- Born: Suzanne Reynolds July 5, 1949 (age 77) Lexington, North Carolina, United States
- Education: Meredith College (B.A.) University of North Carolina (M.A.) Wake Forest University School of Law (J.D.)
- Title: Dean Emerita & Professor of Law, Wake Forest University School of Law
- Spouse: Robert "Hoppy" Elliot ​ ​(m. 1978)​
- Children: Reynolds Michael Elliot (b.1980) Caroline McDonald Elliot (b.1982) Lillie Mauldin Elliot (b.1987)
- Parent(s): Claude Morris "Chuck" Reynolds Sr. Eugenia "Genie" McDonald
- Relatives: Claude Morris Reyonds Jr. (brother)
- Website: WFU School of Law profile

= Suzanne Reynolds =

American lawyer

Suzanne Reynolds (born 1949, in Lexington, North Carolina) is a law professor and dean emerita at Wake Forest University School of Law. She is the first woman to head the school, and was named dean after serving four years as executive associate dean for academic affairs.

Reynolds ran for the North Carolina Supreme Court seat held by incumbent Robert H. Edmunds Jr. in the 2008 election. She lost to Edmunds by a narrow margin.

Reynolds graduated with a bachelor's degree from Meredith College in 1971, with an M.A. degree from UNC-Chapel Hill in 1976, and with a J.D. from Wake Forest University School of Law in 1977. From her law school graduation until she accepted a position at WFU, Reynolds worked at the Greensboro law firm of Smith Moore Smith Schell & Hunter. In 1978, she married Robert M. "Hoppy" Elliot, also an attorney.

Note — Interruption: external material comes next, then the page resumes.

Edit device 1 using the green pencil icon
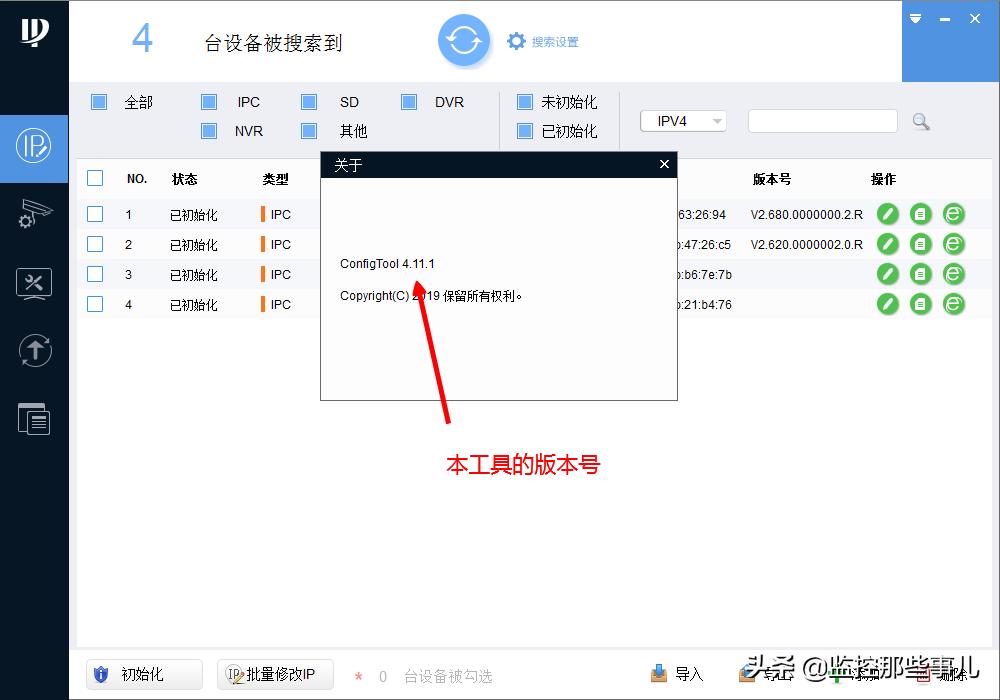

Reynolds won the North Carolina Governor's Distinguished Woman of the Year award for Education in 1998, the Gwyneth B. Davis Award for Public Service from the North Carolina Association of Women Attorneys in 1996, and the Joseph Branch Teaching Excellence award from Wake Forest Law School in 1994. Her publications include the three-volume treatise, Lee's North Carolina Family Law.